WORK REQUIRED:
Write out the article below on mineral and metal supplies for electric vehicle growth in full, word for word.

EXCERPT PROVIDED:
──────

There may not be enough minerals and metals in the world to achieve the planned EV growth
By Ronald Stein
Ambassador for Energy & Infrastructure, Irvine, California
The worldwide plans for EV domination of the vehicle population are like having the plans to build a large house without sufficient materials being available to ever finish the house.
The pressure to go green is increasing as countries are announcing plans to phase out petrol and diesel cars. Germany will stop the sale of all new petrol and diesel cars from 2030, Scotland from 2032, and France and the UK from 2040.
Even California, the current leader in America with 50 percent of the EV’s in country being in that state, has jumped onto the EV train with Democratic Governor Gavin Newsom, who will be on the 2021 Recall ballot, issued an Executive Order in 2020 to ban the sale of gas-powered vehicles in California by 2035.
A Tesla lithium EV battery weighs more than 1,000 pounds. While there are dozens of variations, such an EV battery typically contains about:
- 25 pounds of lithium,
- 30 pounds of cobalt,
- 60 pounds of nickel,
- 110 pounds of graphite,
- 90 pounds of copper,
Looking upstream at the ore grades, one can estimate the typical quantity of rock that must be extracted from the earth and processed to yield the pure minerals needed to fabricate that single battery:
- Lithium brines typically contain less than 0.1% lithium, so that entails some 25,000 pounds of brines to get the 25 pounds of pure lithium.
- Cobalt ore grades average about 0.1%, thus nearly 30,000 pounds of ore to get 30 pounds of cobalt.
- Nickel ore grades average about 1%, thus about 6,000 pounds of ore to get 60 pounds of nickel.
- Graphite ore is typically 10%, thus about 1,000 pounds per battery to get 100 pounds of graphite.
- Copper at about 0.6% in the ore, thus about 25,000 pounds of ore per battery to get 90 pounds of copper.
In total then, acquiring just these five elements to produce the 1,000-pound EV battery requires mining about 90,000 pounds of ore. To properly account for all the earth moved though—which is relevant to the overall environmental footprint, and mining machinery energy use—one needs to estimate the overburden, or the materials first dug up to get to the ore. Depending on ore type and location, overburden ranges from about 3 to 20 tons of earth removed to access each ton of ore.

──────

PROVIDED MATERIAL:

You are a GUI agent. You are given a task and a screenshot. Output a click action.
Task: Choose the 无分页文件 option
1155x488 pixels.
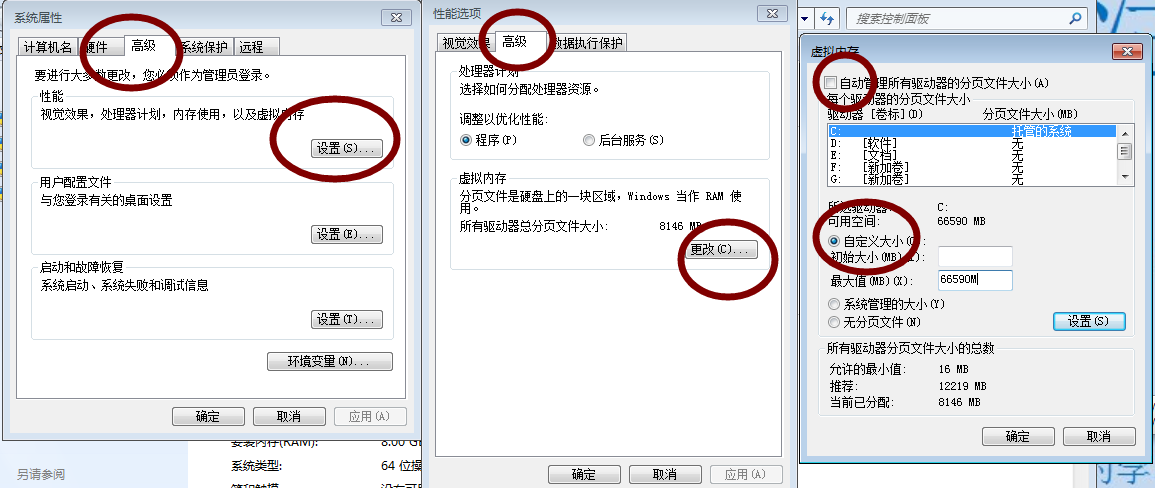pyautogui.click(x=834, y=322)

──────

THE ANSWER:
There may not be enough minerals and metals in the world to achieve the planned EV growth
By Ronald Stein
Ambassador for Energy & Infrastructure, Irvine, California
The worldwide plans for EV domination of the vehicle population are like having the plans to build a large house without sufficient materials being available to ever finish the house.
The pressure to go green is increasing as countries are announcing plans to phase out petrol and diesel cars. Germany will stop the sale of all new petrol and diesel cars from 2030, Scotland from 2032, and France and the UK from 2040.
Even California, the current leader in America with 50 percent of the EV’s in country being in that state, has jumped onto the EV train with Democratic Governor Gavin Newsom, who will be on the 2021 Recall ballot, issued an Executive Order in 2020 to ban the sale of gas-powered vehicles in California by 2035.
A Tesla lithium EV battery weighs more than 1,000 pounds. While there are dozens of variations, such an EV battery typically contains about:
- 25 pounds of lithium,
- 30 pounds of cobalt,
- 60 pounds of nickel,
- 110 pounds of graphite,
- 90 pounds of copper,
Looking upstream at the ore grades, one can estimate the typical quantity of rock that must be extracted from the earth and processed to yield the pure minerals needed to fabricate that single battery:
- Lithium brines typically contain less than 0.1% lithium, so that entails some 25,000 pounds of brines to get the 25 pounds of pure lithium.
- Cobalt ore grades average about 0.1%, thus nearly 30,000 pounds of ore to get 30 pounds of cobalt.
- Nickel ore grades average about 1%, thus about 6,000 pounds of ore to get 60 pounds of nickel.
- Graphite ore is typically 10%, thus about 1,000 pounds per battery to get 100 pounds of graphite.
- Copper at about 0.6% in the ore, thus about 25,000 pounds of ore per battery to get 90 pounds of copper.
In total then, acquiring just these five elements to produce the 1,000-pound EV battery requires mining about 90,000 pounds of ore. To properly account for all the earth moved though—which is relevant to the overall environmental footprint, and mining machinery energy use—one needs to estimate the overburden, or the materials first dug up to get to the ore. Depending on ore type and location, overburden ranges from about 3 to 20 tons of earth removed to access each ton of ore.